I didn’t want to disappoint my parents’ who toiled endlessly to support both my brother’s and my aspirations. This only increased my fear of making an incorrect choice. Which path would lead to certain success? Would I be able to stand out? Most importantly, would I be happy, and have a secure sense of purpose and fulfillment? I shied away from the medical path due to the cutthroat competitiveness of it, and I couldn’t find that natural drive of researchers to better understand reality and its mechanisms within myself. Thoroughly disgusted with how uncertain and unsure I was, and realizing I would never know which decision was “correct” without actually trying and experiencing firsthand, I decided to immerse myself in at least one experience that pertained to either the medical or research field to see if I enjoyed one or the other. And to my surprise…I did. It’s been barely three weeks since I have joined Dr. Craig Montell’s lab, working under the mentorship of Dr. Dhananjay Thakur, and I’m not only very relieved, but also ecstatic to admit that I’m falling in love with the daily routine of research.

Remember when your mom asked, “Did you learn anything new in school today?” And you usually rolled your eyes and grumbled back, “Nothing,” believing that school was a definite waste of your time and space (Unless you loved education, then I’m sorry for offending you). Once you step into a research lab, that “nothing” reply is totally thrown out the window. I say I love the “daily routine of research,” but each day in the lab is different from the last. Every day I discover and learn something new that’s amazing, surprising, or fascinating. And as expected, I’ve spent multiple, rigorous hours reading research papers. Many times, I would begin reading a paper, slowly following and understanding the context, assuring myself by thinking, “I’ve got this,” and then become suddenly utterly confused and lost. However, this lack of spontaneous understanding, rather than being discouraging, was in fact very motivating. Always loving a challenge, I began to work harder in an attempt to somehow prove my place in the lab, and wanted to contribute to the lab’s research and projects with my own capabilities. I began developing a thirst for understanding, asking questions even on what seemed the most trivial matters. However, no matter how trivial or insignificant the question seemed to be, I learned that asking questions not only ensured that I clarified my understanding to decrease the possibility of errors in the future, but most importantly, that I demonstrated my genuine interest in what I was learning or observing.
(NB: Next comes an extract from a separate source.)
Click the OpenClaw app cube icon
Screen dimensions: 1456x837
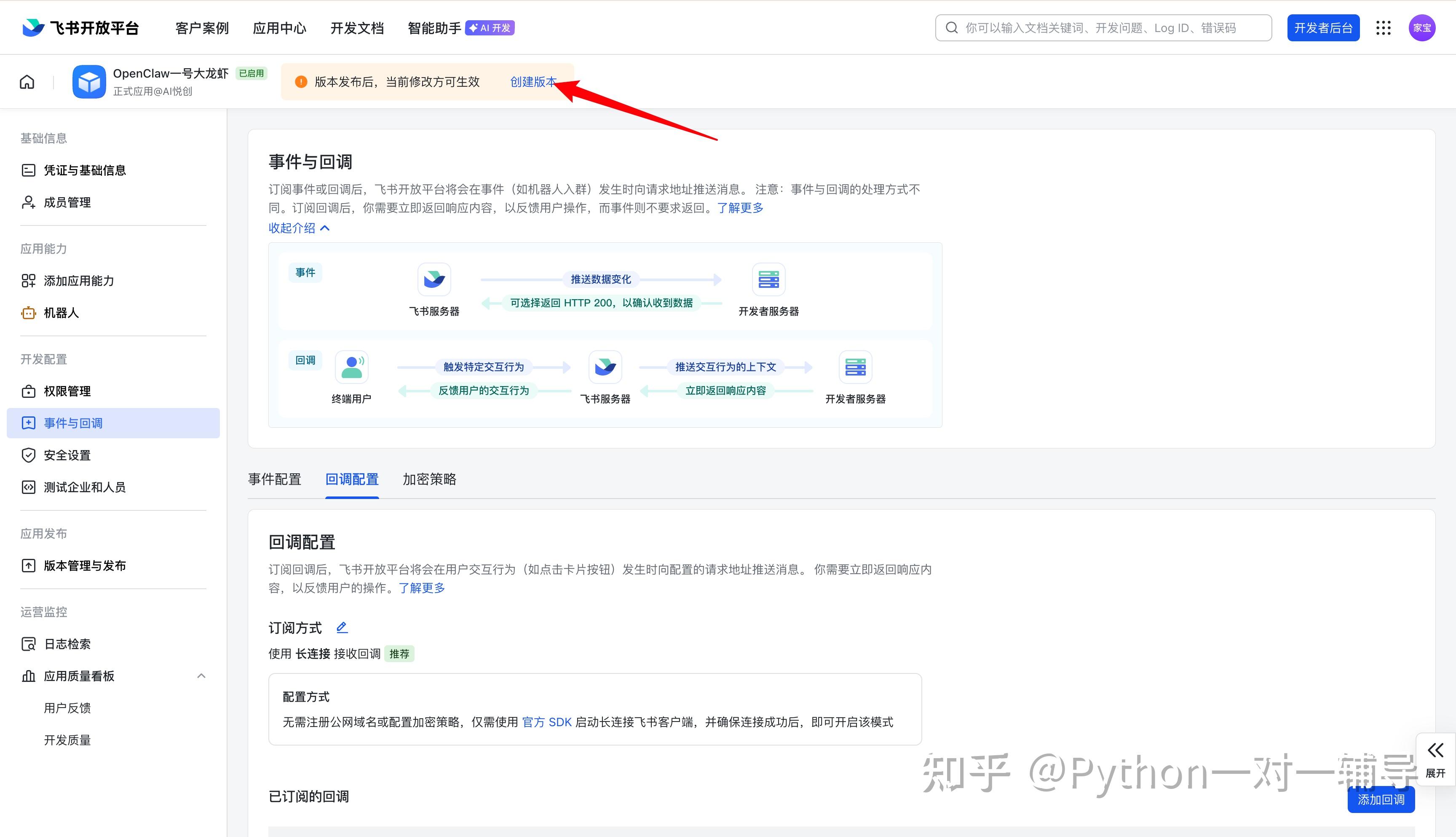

There’s a certain belief that labs or STEM fields in general are for those who dislike communicating. This is entirely untrue. I know for certain the Montell Lab is filled with friendly, fun individuals. Just this past Friday, we played beach volleyball on the Anacapa lawn, and ate Chinese dinner together due to one of our post-docs leaving from the team. The lab environment celebrates the efforts of all, working alongside one another and collaborating together, no matter how different each individual’s goal is. Not all moments in the lab are exciting or wondrous. And although this sounds cliché, each day is filled with ups and downs. Some moments are frustrating while others are disheartening, such as ruining an experiment setup repetitively or not receiving expected results. But if you put in the proper time, effort, and care into your research experience, you will be rewarded for your determination and hard work. I’m a bit frightened with how quickly I’m falling head-over-heels for research, but I’m definitely looking forward to the next upcoming weeks, anticipating not only strengthening my bonds with the lab, but also further developing my knowledge and skill sets.

Eating at Lucky Dragon with the Lab!